Instrument: Illumina HiSeq 3000
Strategy: RNA-Seq
Source: TRANSCRIPTOMIC
Selection: cDNA
Layout: PAIRED
Construction protocol: Kindey was removed approximately 8 hours following pathogen injection, placed on dry ice and stored at -80°C until RNA extraction. RNA was extracted using the Promega Maxwell 16 LEV simplyRNA Purification Kit per manufacturer protocol. To prepare cDNA libraries, the NEBNext Ultra II RNA Library Prep kit in conjunction with the NEBNext poly(A) mRNA magnetic isolation module and NEBNext Multiplex Oligos for Illumina (New England BioLabs, Ipswich, MA) were utilized according to manufacturer protocols with an input of 500ng total RNA. Library quality (e.g. fragment size, presence of adaptors) was assessed using the Experion DNA 1K Analysis kit in conjunction with the Experion Automated Electrophoresis System (BioRad, Hercules, CA). Finally, libraries were quantified using the NEBNext Library Quant Kit (BioRad, Hercules, CA) and shipped to University of Texas Health Science Center San Antonio where paired end sequencing (100bp) was performed on the Illumina HiSeq 3000 platform. Adaptor sequences and low-quality reads were removed from raw sequences using Trimmomatic v0.38 (Bolger et al. 2014). Specifically, trimming was applied using a sliding window approach with a minimum quality score of 20 followed by a minimum length filter of 36bp as recommended by Williams et al. (2016) and Bolger et al. (2014).

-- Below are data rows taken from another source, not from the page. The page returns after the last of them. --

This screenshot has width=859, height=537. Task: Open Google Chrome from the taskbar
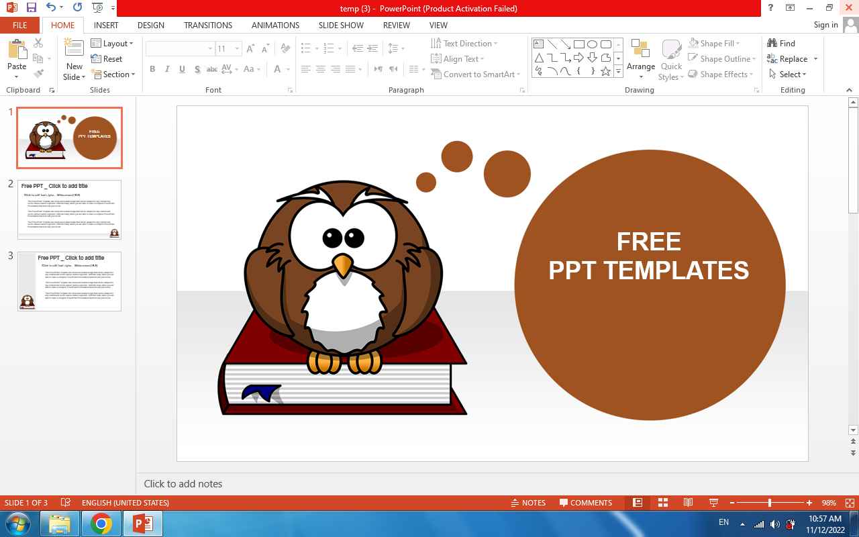click(x=101, y=524)
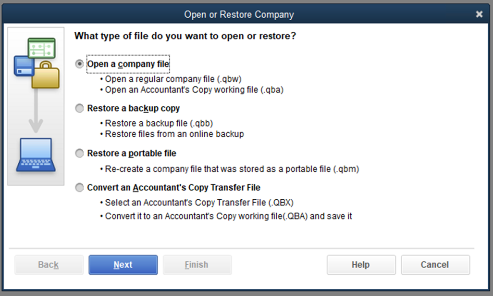Select the Open a company file radio circle
This screenshot has width=493, height=296.
click(79, 64)
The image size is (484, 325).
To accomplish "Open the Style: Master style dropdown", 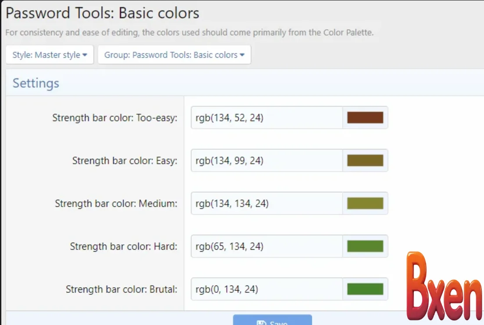I will (x=50, y=55).

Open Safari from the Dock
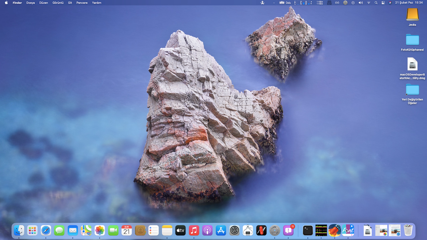coord(46,230)
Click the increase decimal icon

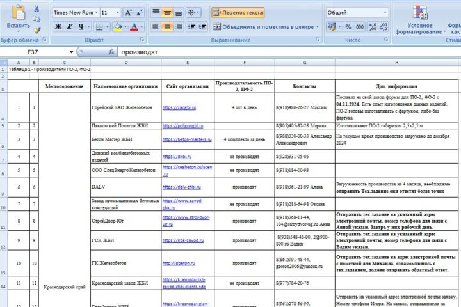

Sequence quality was assessed before and after trimming using FastQC. Two samples from each treatment group containing the greatest number quality filtered of reads were combined, and a de novo assembly was generated with Trinity v2.4.0 using default settings (Haas et al. 2013). The de novo assembly was then annotated against the UniProtKB Swiss-Prot (www.uniprot.org) database using BLASTX with a cutoff E-value of less than 1.0 x 10-5. Individual samples were aligned to the de novo assembly using RNAseq by Expectation Maximization (RSEM v.1.3; Li & Dewey, 2011) to obtain gene-level counts.